In Notorious, love is a weapon more corrosive than a heaping pile of uranium ore. And it has a longer half-life. This Nazi spy story slowly reveals the bruised, battered, but still beating heart pumping beneath its surface. As it does, it emerges as the Hitchcock love story par excellence, a bewitched romance wrapped—like Alicia herself—in shimmering black velvet. If Hitchcock’s films are often accused of coldness, Notorious proves a useful corrective. In Hitchcock’s world, love burns.

But it isn’t love that dominates most of the picture. Sex—at its most venal and transactional—is the driving force that moves the film along. Ingrid Bergman’s Alicia drowns her moral agony in equal parts cocktails and coitus, a tonic perfectly suited for the job her government offers. But it’s not the government that shows up at her home; Cary Grant’s smoothly handsome Devlin crashes her party. Alicia and Devlin’s initial encounter encapsulates their relationship in a single image. Devlin—an almost too perfect name—sits silently in the corner of the frame, back to the camera, shrouded entirely in shadow. Alicia’s drunken come-ons appear to do nothing; he remains an unmovable black monolith. But as the partygoers leave or pass out, the world closes in on Dev and Alicia. Hitchcock swooningly swings his camera around from behind Devlin’s head to frame both of them in the shot. It’s a brief gesture, but it hints at Devlin’s depths. He is already falling in love.

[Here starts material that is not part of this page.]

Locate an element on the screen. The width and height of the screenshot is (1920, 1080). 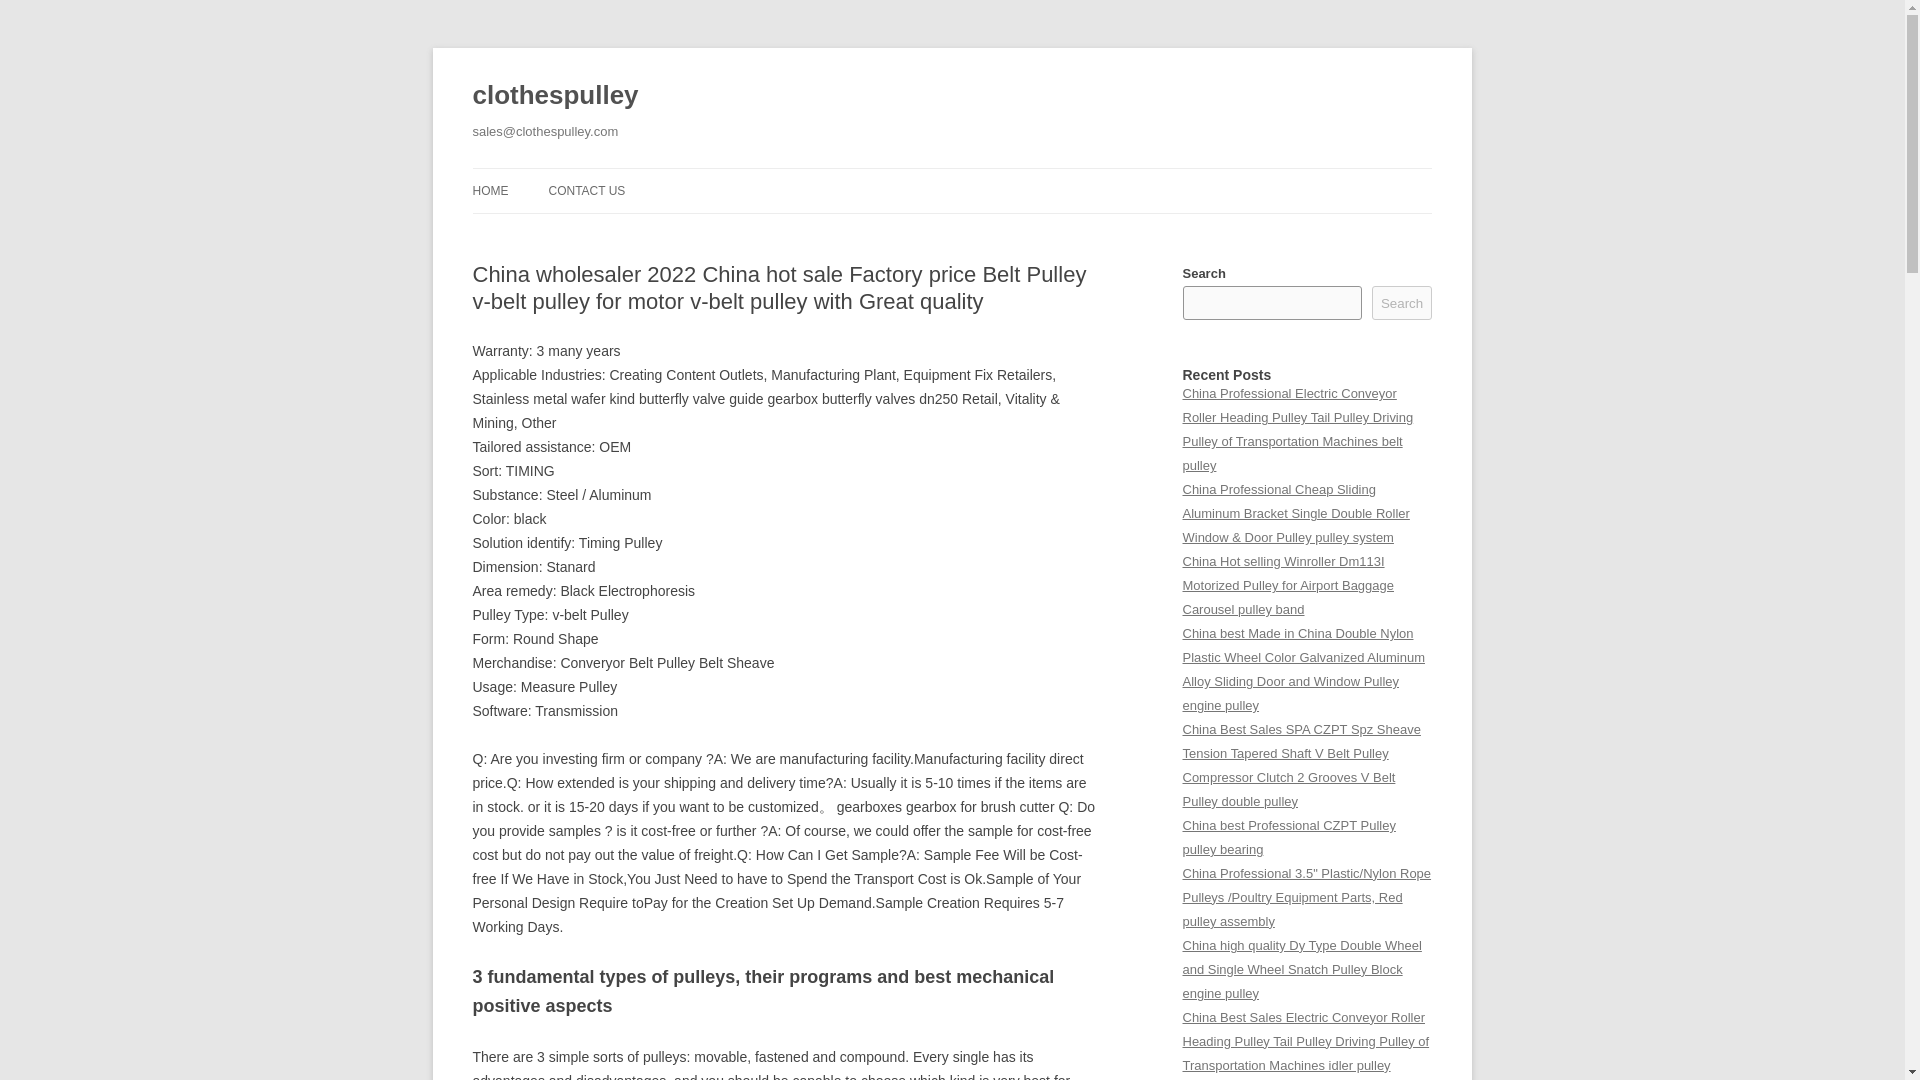
clothespulley is located at coordinates (554, 96).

Cary Grant and Ingrid Bergman

But Devlin has a job to do. Even Alicia’s tender embrace cannot break down his stoic resistance. Much has been made about the famous kissing scene, and Hitchcock’s clever circumvention of the censors. And yes, there is a playfulness to its kiss-dialogue-kiss structure. But that structure also has a thematic purpose. The scene, as Robin Wood notes, poses a “desperate sensuality, [which] betrays the underlying instability” of their relationship. Devlin continually pulls away from her; it is he who won’t utter the word love. He won’t—or can’t—give her the love they both want. And when duty calls, he runs to his boss and gives her up begrudgingly. Grant plays this scene out subtly, seething at his superiors beneath a cool surface. He leaves the room to sell Alicia’s body, but the brief shot of Devlin’s forgotten champagne bottle breaks your heart. It’s the cinema’s most succinct image of love abandoned.

No coincidence, then, that wine bottles come up again. Sebastian’s house is overrun with them—an image that becomes more profoundly sad when connected to Dev’s forgotten bottle. Years of heartbreak cellared away en masse. But these bottles aren’t filled with heartbreak, they’re stuffed with radioactive bomb material; it’s as disturbing an image of obsessed, curdled love as anything in Hitchcock’s filmography.

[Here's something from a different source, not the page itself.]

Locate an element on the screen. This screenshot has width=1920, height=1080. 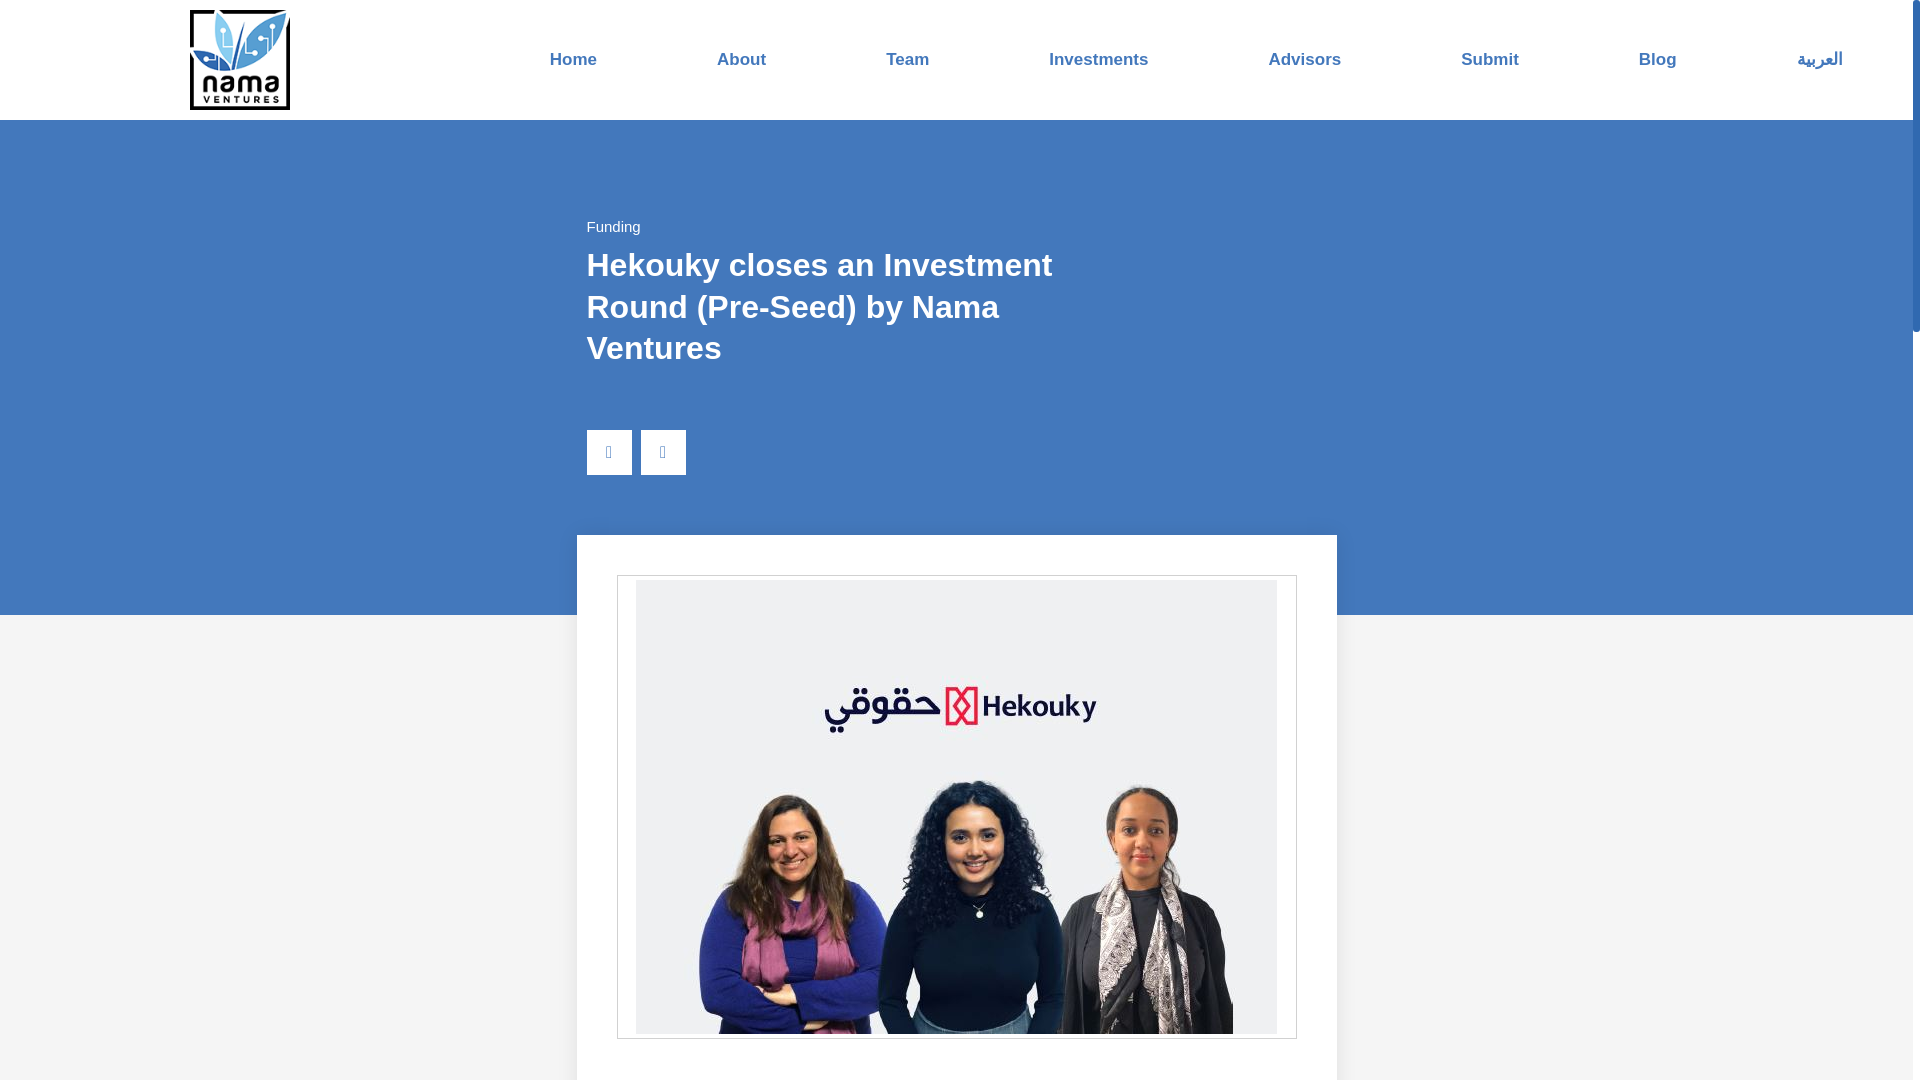
Advisors is located at coordinates (1304, 59).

When Devlin returns to rescue Alicia from Sebastian’s jealous poisoning, finally revealing his love to her, she emerges like Sleeping Beauty from her slumber. Prince Charming has returned to claim his bride. But this is no fairytale ending. There is real pain in Sebastian’s loss. He has shown Alicia deep kindness and gained nothing in return. In love and in Hitchcock, obsession is a one-way street.

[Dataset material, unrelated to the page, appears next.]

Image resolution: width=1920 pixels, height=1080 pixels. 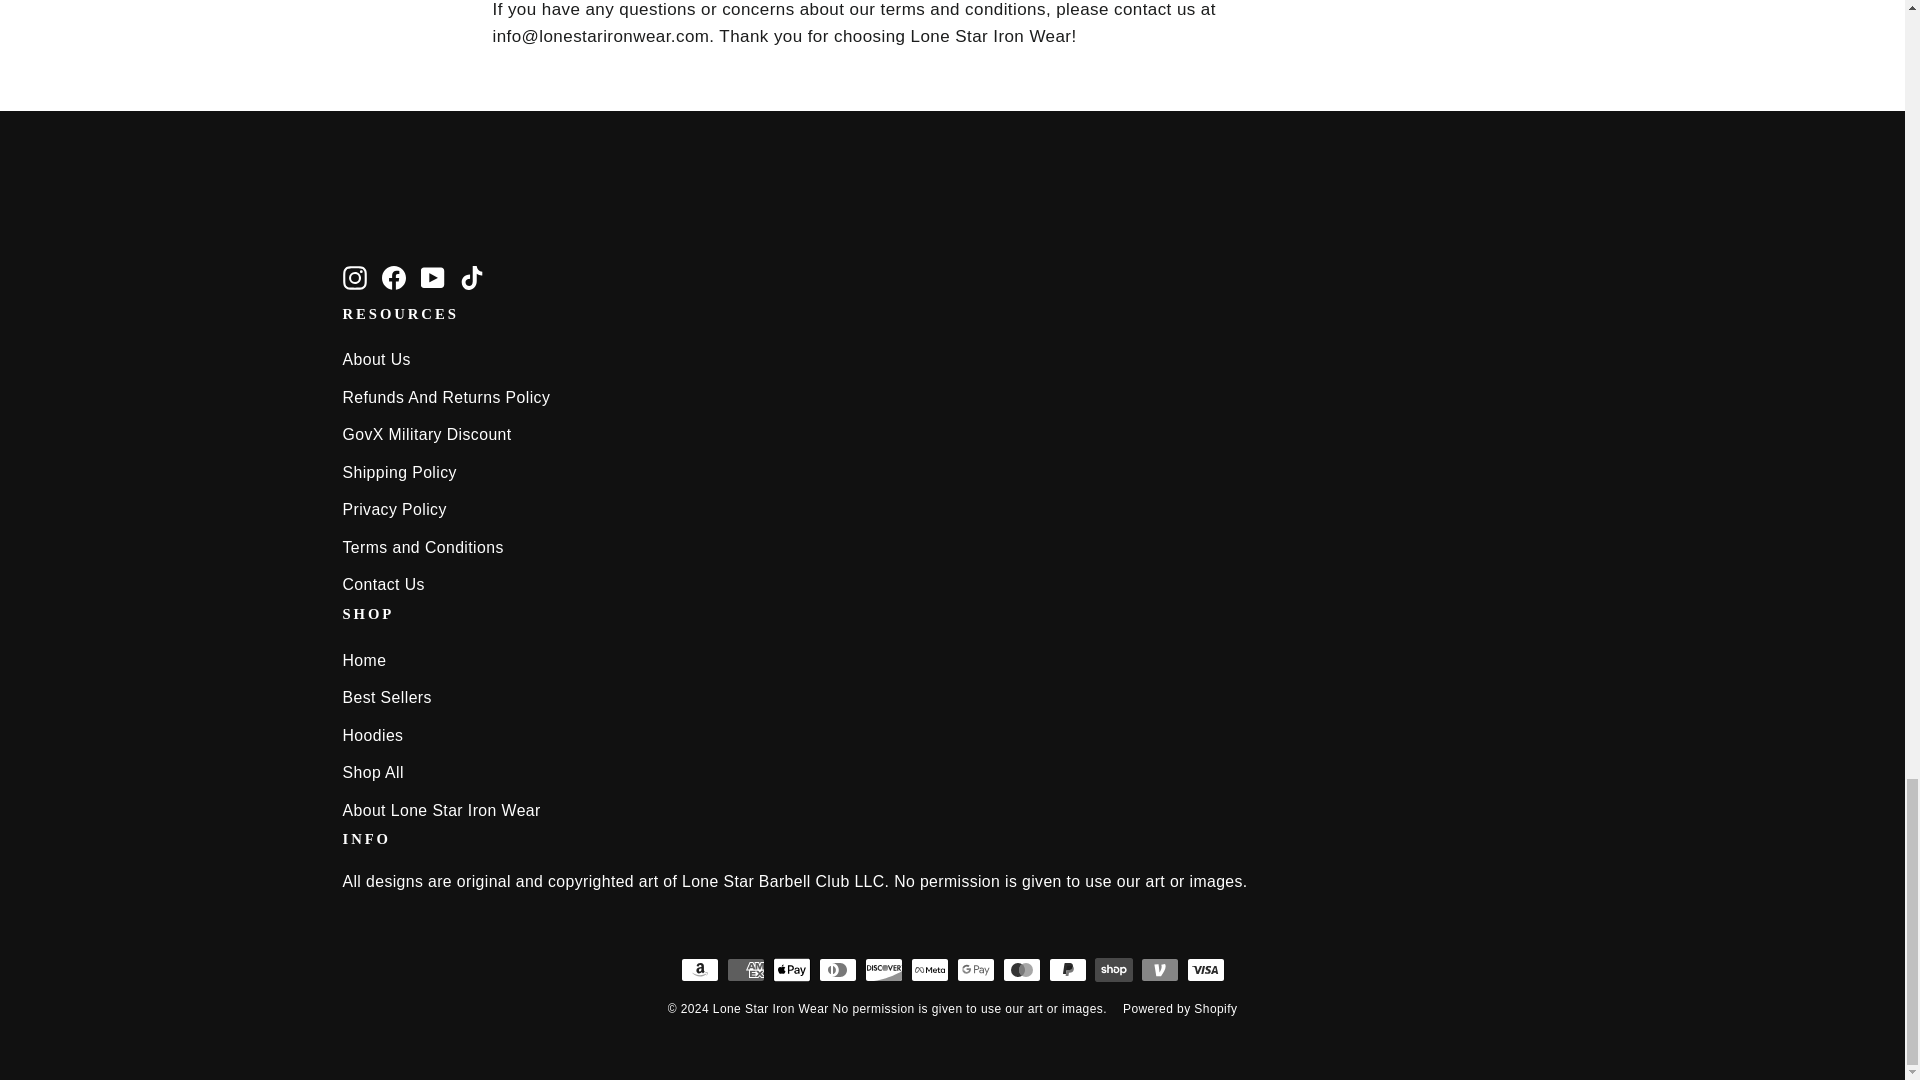 I want to click on Lone Star Iron Wear on TikTok, so click(x=472, y=276).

More than any other film—with the possible exception of VertigoNotorious most potently distills Hitchcock’s singular vision of love. But whereas Vertigo posits love as an ever-ascending staircase of obsession, Notorious inverses that image: love brings us back down to earth, away from notoriousness and Nazis, and envelops us in the warm pleasure of a lover finally returning our embrace. But Notorious’s final shot leaves Sebastian out in the cold. As he walks back up his own staircase towards certain death, we realize which weapon has truly killed him. Love burns, indeed.